Any members who live close to the border can help us out with this Just suppose you had a friend who lives just over the border,or your job was there ? Do you have to produce a passport?or something?(pay for the priviledge?)Must be awkward travelling by road to Alaska from The US? having to go through 2 borders
Posts: 13169 | Location: 6 miles west of Wigan UK | Registered: 06-05-02
To the best of my knowledge, these days a passport or birth certificate is required to cross the border. If one were to use the same border crossing point day in and day out, and the same guards were there day in and day out, I would suppose that this isn't necessary.
At least that's the way it is here in Washington State.
Posts: 3476 | Location: Colfax, WA--the home of the world's largest chain-saw sculpture!! | Registered: 06-03-02
Unless it has changed drastically, the only thing to show when traveling the Alcan was a drivers license...I have made 3 trips, my folks 20 plus, and that is all that was necessary, besides proving that you had sufficent funds for the trip... Its possible that maybe a birth certificate is necessary now, but definatly not a passport...

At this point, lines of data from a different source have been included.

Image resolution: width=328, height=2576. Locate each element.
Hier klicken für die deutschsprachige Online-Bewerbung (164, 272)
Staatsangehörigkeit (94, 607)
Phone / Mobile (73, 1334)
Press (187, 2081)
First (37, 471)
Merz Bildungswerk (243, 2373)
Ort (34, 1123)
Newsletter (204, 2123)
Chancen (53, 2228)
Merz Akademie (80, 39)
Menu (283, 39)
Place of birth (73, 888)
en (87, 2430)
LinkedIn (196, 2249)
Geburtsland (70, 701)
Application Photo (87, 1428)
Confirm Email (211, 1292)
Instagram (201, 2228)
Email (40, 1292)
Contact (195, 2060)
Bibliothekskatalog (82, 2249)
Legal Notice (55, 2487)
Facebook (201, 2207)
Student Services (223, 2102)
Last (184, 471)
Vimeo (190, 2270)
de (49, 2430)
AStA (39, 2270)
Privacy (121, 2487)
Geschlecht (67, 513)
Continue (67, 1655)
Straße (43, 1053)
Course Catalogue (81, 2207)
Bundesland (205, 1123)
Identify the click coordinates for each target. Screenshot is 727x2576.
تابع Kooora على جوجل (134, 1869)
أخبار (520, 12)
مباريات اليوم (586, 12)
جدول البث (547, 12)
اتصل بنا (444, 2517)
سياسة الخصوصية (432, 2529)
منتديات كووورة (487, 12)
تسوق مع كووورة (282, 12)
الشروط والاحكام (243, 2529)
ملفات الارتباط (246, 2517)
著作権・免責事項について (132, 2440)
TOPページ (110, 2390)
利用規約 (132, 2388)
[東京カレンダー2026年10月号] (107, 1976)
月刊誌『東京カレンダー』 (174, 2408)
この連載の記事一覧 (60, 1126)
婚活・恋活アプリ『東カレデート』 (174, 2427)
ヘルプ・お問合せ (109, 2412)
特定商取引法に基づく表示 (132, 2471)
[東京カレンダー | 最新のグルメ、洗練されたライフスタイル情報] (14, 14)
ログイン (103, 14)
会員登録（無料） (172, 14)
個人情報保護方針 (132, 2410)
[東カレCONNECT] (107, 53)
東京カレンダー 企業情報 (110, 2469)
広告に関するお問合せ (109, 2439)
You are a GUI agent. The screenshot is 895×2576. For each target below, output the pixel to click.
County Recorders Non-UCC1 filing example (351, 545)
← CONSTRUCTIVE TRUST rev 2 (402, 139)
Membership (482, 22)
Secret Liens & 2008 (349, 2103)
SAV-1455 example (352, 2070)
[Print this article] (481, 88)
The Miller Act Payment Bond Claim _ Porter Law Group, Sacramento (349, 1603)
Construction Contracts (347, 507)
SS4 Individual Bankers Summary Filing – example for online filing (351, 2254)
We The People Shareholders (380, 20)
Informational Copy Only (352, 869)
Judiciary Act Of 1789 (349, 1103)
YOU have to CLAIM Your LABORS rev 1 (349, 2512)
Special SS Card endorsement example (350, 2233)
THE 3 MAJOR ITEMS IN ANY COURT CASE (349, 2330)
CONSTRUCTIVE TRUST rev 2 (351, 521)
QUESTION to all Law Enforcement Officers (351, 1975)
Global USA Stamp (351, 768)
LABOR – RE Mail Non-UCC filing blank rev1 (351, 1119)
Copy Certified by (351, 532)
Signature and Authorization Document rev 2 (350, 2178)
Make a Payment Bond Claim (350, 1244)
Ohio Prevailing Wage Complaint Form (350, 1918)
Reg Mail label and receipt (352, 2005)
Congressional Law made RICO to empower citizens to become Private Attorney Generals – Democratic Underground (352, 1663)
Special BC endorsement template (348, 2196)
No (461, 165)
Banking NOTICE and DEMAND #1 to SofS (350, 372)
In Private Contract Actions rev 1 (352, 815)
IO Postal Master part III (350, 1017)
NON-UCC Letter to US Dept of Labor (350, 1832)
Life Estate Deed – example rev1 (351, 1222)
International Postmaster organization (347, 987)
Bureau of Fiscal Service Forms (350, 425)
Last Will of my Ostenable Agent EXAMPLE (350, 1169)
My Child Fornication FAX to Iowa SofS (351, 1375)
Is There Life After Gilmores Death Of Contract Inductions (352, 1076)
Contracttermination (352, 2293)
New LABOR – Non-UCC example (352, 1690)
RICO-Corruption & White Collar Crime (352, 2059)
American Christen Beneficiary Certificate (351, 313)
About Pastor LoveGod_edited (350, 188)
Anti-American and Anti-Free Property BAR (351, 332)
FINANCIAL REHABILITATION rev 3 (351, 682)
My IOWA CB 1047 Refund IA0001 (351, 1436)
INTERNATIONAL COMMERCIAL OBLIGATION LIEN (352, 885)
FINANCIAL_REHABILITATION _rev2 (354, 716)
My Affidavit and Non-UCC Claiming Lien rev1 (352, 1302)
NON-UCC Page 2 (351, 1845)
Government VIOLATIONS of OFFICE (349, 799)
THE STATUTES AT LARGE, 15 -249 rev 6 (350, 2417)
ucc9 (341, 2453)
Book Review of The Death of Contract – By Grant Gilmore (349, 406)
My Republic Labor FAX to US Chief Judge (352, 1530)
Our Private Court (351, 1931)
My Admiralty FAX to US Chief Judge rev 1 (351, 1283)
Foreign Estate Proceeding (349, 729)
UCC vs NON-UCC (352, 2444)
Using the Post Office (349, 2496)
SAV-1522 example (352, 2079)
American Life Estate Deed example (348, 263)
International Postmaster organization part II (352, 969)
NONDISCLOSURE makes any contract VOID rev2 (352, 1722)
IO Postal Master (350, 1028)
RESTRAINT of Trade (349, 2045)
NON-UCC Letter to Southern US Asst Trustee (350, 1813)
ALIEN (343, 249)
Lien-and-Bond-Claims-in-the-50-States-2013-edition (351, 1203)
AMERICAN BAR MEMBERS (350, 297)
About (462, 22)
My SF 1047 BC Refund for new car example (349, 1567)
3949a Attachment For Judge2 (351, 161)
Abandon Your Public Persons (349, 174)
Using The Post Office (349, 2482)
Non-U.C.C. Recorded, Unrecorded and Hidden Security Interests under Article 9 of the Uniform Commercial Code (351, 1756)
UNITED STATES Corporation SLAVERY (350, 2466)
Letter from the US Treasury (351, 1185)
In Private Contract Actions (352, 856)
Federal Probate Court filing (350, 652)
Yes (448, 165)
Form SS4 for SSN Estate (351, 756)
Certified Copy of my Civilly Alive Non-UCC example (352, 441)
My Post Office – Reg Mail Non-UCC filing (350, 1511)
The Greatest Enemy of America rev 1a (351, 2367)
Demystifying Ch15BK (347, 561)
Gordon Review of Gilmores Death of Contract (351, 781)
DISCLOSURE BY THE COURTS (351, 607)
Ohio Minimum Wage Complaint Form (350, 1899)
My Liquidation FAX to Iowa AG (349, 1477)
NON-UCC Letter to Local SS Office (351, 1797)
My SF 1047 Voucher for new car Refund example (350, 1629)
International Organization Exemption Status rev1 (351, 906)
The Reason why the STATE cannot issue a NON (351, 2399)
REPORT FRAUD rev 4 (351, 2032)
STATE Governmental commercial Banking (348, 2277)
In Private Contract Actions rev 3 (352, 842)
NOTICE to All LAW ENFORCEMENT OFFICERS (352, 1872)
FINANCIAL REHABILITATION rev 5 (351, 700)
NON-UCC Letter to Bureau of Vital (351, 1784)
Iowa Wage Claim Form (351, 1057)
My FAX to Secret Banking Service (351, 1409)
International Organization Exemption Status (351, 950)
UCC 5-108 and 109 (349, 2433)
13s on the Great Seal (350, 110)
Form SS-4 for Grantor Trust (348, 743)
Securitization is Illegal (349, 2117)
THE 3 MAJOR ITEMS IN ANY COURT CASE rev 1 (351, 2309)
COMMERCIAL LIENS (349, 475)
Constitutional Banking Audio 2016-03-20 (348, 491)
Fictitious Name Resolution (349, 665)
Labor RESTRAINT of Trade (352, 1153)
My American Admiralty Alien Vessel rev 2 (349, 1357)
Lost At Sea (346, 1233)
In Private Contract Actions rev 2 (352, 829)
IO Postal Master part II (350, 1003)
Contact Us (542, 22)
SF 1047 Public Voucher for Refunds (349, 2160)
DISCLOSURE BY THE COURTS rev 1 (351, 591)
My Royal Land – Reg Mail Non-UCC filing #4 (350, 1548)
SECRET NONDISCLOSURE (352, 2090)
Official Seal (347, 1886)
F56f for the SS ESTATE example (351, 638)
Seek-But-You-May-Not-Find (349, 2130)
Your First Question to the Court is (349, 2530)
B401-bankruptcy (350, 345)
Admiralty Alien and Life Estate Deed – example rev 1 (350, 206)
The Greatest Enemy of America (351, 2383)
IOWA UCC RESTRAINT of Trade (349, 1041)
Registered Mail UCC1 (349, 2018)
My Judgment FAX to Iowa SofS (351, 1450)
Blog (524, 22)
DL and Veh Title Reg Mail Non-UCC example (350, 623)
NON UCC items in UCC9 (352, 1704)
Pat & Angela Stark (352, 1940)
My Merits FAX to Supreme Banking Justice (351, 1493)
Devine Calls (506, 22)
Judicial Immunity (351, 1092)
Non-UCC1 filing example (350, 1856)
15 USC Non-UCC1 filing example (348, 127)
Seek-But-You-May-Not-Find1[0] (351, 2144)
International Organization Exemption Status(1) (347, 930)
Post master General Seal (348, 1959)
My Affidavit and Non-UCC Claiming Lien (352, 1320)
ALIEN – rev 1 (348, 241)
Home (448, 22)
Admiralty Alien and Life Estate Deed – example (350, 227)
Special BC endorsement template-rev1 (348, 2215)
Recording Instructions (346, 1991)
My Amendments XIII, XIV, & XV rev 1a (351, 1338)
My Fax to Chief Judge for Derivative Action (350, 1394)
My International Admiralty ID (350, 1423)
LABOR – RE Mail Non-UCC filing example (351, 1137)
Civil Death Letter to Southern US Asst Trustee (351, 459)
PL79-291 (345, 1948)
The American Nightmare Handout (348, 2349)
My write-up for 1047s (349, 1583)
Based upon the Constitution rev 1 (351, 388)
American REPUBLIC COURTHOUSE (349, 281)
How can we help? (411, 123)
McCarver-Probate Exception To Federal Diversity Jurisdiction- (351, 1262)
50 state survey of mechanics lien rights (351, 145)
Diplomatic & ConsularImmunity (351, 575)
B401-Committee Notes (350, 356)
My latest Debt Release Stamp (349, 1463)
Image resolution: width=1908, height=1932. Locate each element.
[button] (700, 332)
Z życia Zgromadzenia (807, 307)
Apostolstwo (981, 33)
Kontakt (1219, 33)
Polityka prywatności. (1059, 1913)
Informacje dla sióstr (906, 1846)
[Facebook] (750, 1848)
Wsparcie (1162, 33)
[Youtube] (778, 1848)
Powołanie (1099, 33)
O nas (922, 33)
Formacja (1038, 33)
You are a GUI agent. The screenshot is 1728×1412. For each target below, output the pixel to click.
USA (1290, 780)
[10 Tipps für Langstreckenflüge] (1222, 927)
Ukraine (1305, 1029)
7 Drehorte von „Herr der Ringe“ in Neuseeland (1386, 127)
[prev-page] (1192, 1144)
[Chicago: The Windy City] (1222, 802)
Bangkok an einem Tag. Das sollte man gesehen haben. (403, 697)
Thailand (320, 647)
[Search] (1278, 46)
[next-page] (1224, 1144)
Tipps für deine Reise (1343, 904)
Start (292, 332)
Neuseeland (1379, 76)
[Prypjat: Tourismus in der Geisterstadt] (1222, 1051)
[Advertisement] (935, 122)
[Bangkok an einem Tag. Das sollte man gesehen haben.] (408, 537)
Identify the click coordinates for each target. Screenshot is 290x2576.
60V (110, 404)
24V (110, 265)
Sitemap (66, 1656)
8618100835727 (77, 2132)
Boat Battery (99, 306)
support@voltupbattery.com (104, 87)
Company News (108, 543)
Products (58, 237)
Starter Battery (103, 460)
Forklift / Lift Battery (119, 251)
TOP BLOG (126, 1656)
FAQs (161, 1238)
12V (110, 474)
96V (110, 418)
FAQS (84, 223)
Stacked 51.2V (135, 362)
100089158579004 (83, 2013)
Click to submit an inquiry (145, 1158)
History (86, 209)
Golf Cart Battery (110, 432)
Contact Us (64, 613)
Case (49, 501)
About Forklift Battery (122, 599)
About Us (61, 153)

Posts: 2258 | Location: Naples, Florida, United States | Registered: 06-03-02
Mexicans who travel frequently to the US can get what's called a Laser Visa. I think it's authenticity is checked by laser, hence the name, but I don't really know. Anyway, to get this Visa, you need to pay a fee and fill out forms, and you also go through a criminal background check. You do not need a passport to get one. This Visa only allows Mexicans to travel within a certain limit (for example, Mexicans who live in Juarez might travel to El Paso with a Laser Visa, but to go further than El Paso, they need to get a tourist visa like anyone else).
Posts: 2241 | Location: In between | Registered: 06-03-02
Bedstor and the rest of us natives here can look nearer home for an example of informality. No British citizen requires a passport to enter the Republic of Ireland, though the Irish authorities like them to carry a driving licence, any convincing naming document (union, serviceman's, student card ) or their ticket instead, and members of other European Union countries only need their national i.d. card, where issued. ( Some countries e.g. France have compulsory i.d. cards which citizens are supposed to carry at all times in public at home). In practice most of us regular travellers carry a passport anyway.
When I travel to Canada, I only ever need my birth certificate...when I take my children I need theirs also. Its pretty simple, unless you are the random person they decide to search.